Nelly Bassily | August 5, 2013
Kenya: Alarm in South Rift as poisonous plant kills livestock
Livestock farmers in Kenya’s southern Rift Valley have been warned over the fatal effects of a poisonous plant. Hundreds of animals have died in the region after eating green cestrum, known locally as chesamisiet.
The hardy plant is spreading fast. It vigorously outcompetes and kills other vegetation in less than a year. The plant is very difficult to eliminate using herbicides, and dairy farmers have been advised to uproot the plants from their farms.
Green cestrum is toxic to cattle, sheep, horses, pigs, poultry and humans. Signs of livestock poisoning include diarrhea, walking with a stagger, and loss of appetite. Affected animals will lie on the ground before coma or convulsions lead to death.
There have been calls for veterinarians to collaborate with universities to discover an antidote to the plant’s toxins.
Uganda: Dry spell sends milk prices up
Milk prices have risen by over 60 per cent in most parts of Uganda. Dairy farmers blame the situation on water shortages caused by a long period without rain. The drought has affected pastures, while supplementary feeds like maize bran have tripled in price.
Consumers have been left with two options: cut their milk consumption or pay the increasing prices set by supermarkets and other retailers.

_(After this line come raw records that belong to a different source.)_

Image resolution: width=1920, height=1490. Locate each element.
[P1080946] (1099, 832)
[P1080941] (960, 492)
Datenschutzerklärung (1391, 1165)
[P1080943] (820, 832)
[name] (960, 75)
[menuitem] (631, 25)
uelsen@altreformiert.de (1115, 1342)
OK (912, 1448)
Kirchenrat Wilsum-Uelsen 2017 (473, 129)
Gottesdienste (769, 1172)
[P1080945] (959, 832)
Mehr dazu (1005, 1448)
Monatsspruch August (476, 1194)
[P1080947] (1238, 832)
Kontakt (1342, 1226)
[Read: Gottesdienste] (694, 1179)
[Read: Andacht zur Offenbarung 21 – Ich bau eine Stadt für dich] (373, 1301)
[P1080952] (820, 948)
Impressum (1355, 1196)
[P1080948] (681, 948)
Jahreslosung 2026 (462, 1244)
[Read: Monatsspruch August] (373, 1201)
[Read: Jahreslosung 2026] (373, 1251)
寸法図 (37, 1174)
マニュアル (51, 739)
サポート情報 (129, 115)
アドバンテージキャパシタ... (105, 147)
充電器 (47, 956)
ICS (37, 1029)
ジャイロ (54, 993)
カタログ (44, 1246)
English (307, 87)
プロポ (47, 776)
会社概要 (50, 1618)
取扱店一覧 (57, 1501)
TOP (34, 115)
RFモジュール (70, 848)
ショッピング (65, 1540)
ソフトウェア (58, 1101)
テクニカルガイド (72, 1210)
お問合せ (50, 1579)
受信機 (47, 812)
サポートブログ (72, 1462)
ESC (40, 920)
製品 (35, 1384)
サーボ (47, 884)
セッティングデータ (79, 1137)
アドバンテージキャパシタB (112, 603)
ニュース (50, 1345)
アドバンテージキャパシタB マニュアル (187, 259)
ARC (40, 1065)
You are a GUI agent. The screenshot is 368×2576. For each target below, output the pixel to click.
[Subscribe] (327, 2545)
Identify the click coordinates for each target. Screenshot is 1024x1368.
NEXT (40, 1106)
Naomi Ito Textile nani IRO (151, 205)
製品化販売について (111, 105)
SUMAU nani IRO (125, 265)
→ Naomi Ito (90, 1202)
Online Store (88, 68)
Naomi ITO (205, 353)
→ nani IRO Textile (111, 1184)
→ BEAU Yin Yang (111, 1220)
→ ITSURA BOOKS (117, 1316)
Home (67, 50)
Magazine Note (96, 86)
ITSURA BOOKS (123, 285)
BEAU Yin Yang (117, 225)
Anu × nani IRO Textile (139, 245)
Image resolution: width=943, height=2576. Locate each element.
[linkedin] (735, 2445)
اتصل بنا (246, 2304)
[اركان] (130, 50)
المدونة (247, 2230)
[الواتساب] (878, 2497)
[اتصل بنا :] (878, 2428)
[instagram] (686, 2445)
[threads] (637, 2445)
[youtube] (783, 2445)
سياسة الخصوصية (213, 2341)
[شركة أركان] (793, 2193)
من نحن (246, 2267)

Jolly Zaribwende is the executive director of Uganda’s Dairy Development Authority. He says the dry spell, expected to continue until September, has cut production by about 35%. Transport costs per litre have gone up as production has dropped.
Mr. Zaribwende explains that fresh pastures and water are essential for dairy cows. Other feeds can be used only to supplement the grass and water in their diet. He said, “However, there is hope for rains in the next month … production will get back to normal.”
Full story: http://allafrica.com/stories/201307291924.html
Guinea-Bissau: Hunger warning as cashew price dips
A slump in cashew nut prices in Guinea-Bissau has left nearly half the population worried about food. Many families are skipping meals or selling livestock in order to survive until the next harvest in September.
Cashews account for 90 per cent of Guinea-Bissau’s exports and 45 percent of the country’s economic output. But cashew prices have dropped this year by 63 per cent. The slump is due to several factors, including a depressed international price and reduced demand from Guinea-Bissau’s main market, India. Internal political complications, linked to the 2012 coup, are also affecting the price.
Over the years, farmers have planted huge cashew orchards. Increasingly, they rely on the crop, and have drastically reduced cereal production.
Ussama Osman is the World Food Programme country director in Guinea-Bissau. He says that the current crisis is forcing some farmers to sell their yet-to-be-harvested food crops cheaply in order to buy staples.